Несчастные люди, ужасно несчастные. И их родина была так далеко. Слуга Е рассказал Кёго, что перед Сингапуром был создан следственный центр с тремя тентами - чёрным серым и белым. Явных военных преступников помещали в чёрный тент, а тех, в отношении которых были сомнения, в серый. И эти люди направлялись туда. Некоторые из них были владельцами овощных лавок, другие - служащими фирм. Они жили своей маленькой мирной жизнью, большинство из них не хотело идти на войну, но подгоняемые чувством долга и опасениями, что подумают и скажут о них соседи, они уходили из дома, приняв мужественный вид, насколько каждый мог. До тех пор, пока страна не позвала их, они жили спокойно в своих маленьких гнёздышках, и им никогда не приходило в голову, что придётся расстаться со своими жёнами и детьми.
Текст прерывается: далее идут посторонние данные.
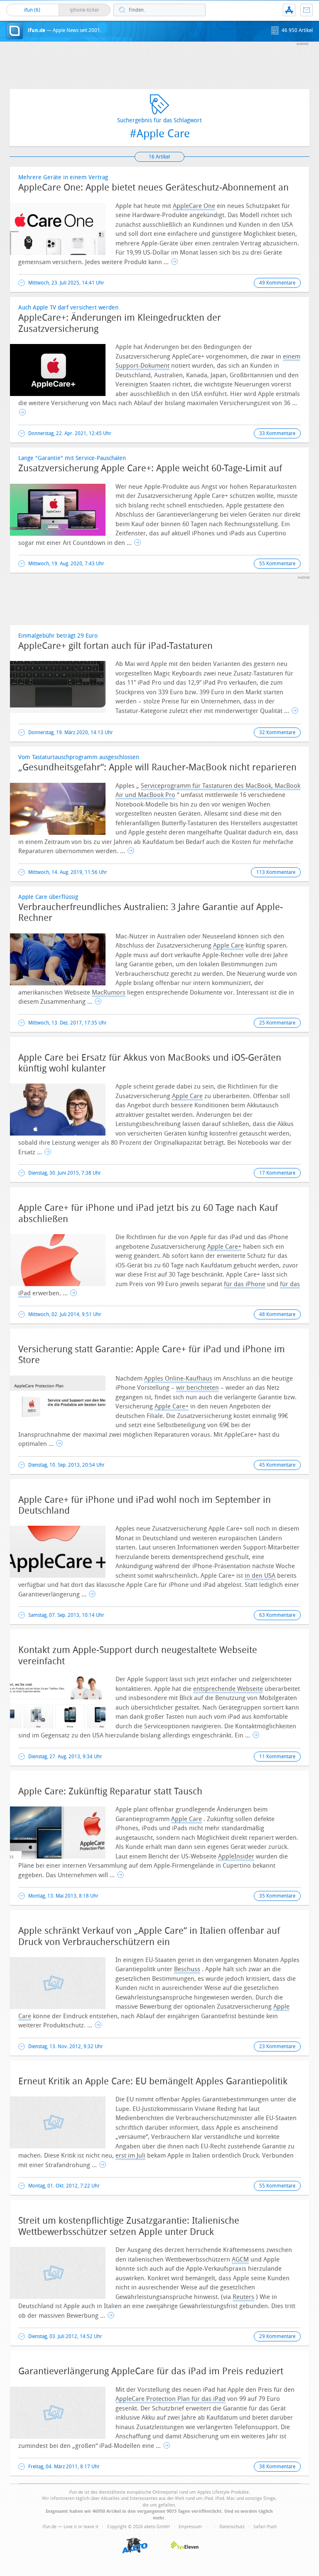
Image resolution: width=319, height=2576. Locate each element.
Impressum (190, 2526)
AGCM (240, 2259)
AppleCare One (194, 206)
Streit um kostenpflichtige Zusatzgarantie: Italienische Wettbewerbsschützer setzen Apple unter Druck (128, 2226)
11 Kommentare (277, 1756)
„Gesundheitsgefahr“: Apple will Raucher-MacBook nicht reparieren (157, 767)
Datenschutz (232, 2526)
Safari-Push (265, 2526)
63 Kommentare (277, 1615)
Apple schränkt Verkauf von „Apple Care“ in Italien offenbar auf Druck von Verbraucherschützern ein (149, 1936)
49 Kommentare (277, 283)
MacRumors (108, 992)
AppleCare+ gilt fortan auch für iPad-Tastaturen (115, 646)
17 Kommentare (277, 1173)
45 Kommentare (277, 1465)
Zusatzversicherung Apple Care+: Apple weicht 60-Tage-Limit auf (150, 468)
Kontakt (306, 10)
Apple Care (228, 945)
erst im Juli (130, 2155)
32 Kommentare (277, 732)
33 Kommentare (277, 433)
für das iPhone (244, 1284)
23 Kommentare (277, 2046)
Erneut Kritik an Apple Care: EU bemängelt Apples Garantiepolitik (152, 2081)
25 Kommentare (277, 1023)
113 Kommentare (275, 872)
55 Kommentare (277, 564)
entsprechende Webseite (228, 1689)
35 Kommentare (277, 1896)
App (289, 10)
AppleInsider (236, 1856)
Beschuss (187, 1969)
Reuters (243, 2297)
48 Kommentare (277, 1314)
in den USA (260, 1575)
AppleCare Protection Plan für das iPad (170, 2399)
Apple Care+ (224, 1246)
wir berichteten (197, 1387)
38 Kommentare (277, 2467)
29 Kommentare (277, 2336)
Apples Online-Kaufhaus (178, 1378)
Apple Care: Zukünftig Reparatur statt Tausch (110, 1791)
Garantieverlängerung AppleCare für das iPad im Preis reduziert (150, 2371)
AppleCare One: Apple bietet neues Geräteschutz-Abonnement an (153, 187)
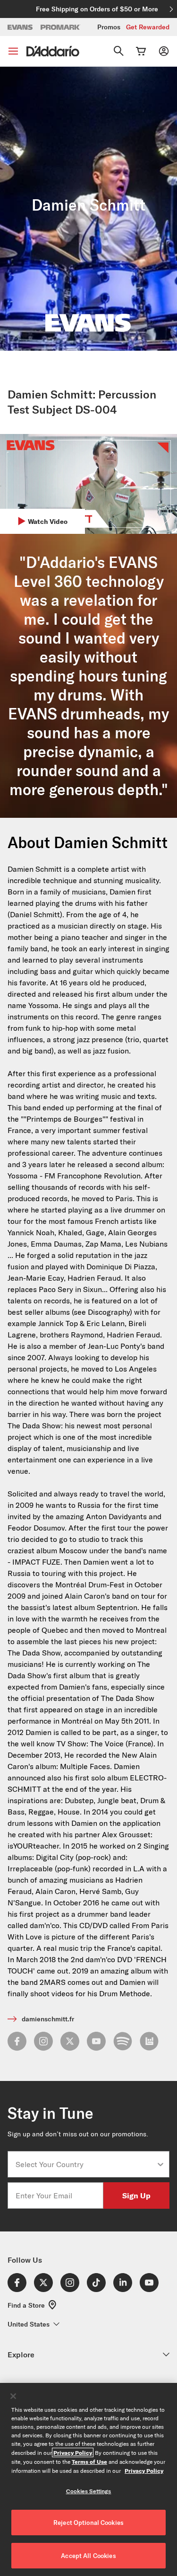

Далеко сзади от основной массы отдельной группой ковыляли раненые, многие на костылях, движения которых напоминали какой-то странный танец. Кёго с трудом сдержал рыдания. Один из раненых, ещё совсем молодой человек, взглянул на машину, что-то закричал и затем засмеялся, широко открыв рот. В этот раз Кёго был вынужден закрыть глаза.
Когда он открыл их вновь, ярко освещённая солнцем дорога была наконец пуста. Ряды пальмовых деревьев окаймляли её с двух сторон, за которыми тянулись бесконечные китайские посёлки. Были видны индийские коровы и играющие маленькие дети. Зелёные плоды папайи свисали с деревьев.
- Соль - не грязная.
Кёго вспомнил грязный ранец, висевший на дереве. Это был подарок от солдат, которых он видел, тем, кто вслед за ними придёт в этот лес по обожжённой солнцем дороге, полностью измождёнными. Они были безразличны к смерти своего товарища, но могли сочувствовать страданиям тем, кто был ещё жив.
Е выехал на улицу Селембанг, где размещалось местное правительство. На полу зданий, относящихся к рынку, громоздились кучи бананов. На поле для хоккея шла игра, и зрители окружили его плотным кольцом. Всё это выглядело очень красиво, как на картинке - игроки в разноцветных рубашках и шортах, бегающие по ярко-зелёной траве. Перед полем дерево Феникс раскинуло свои могучие, густо покрытые листьями ветви.
Е настоятельно рекомендовал Кёго посмотреть большую пещеру Бату, и она стоила этого. Это была огромная сталактитовая пещера, светлая и очень широкая, скорее напоминающая не пещеру, а зал большого храма.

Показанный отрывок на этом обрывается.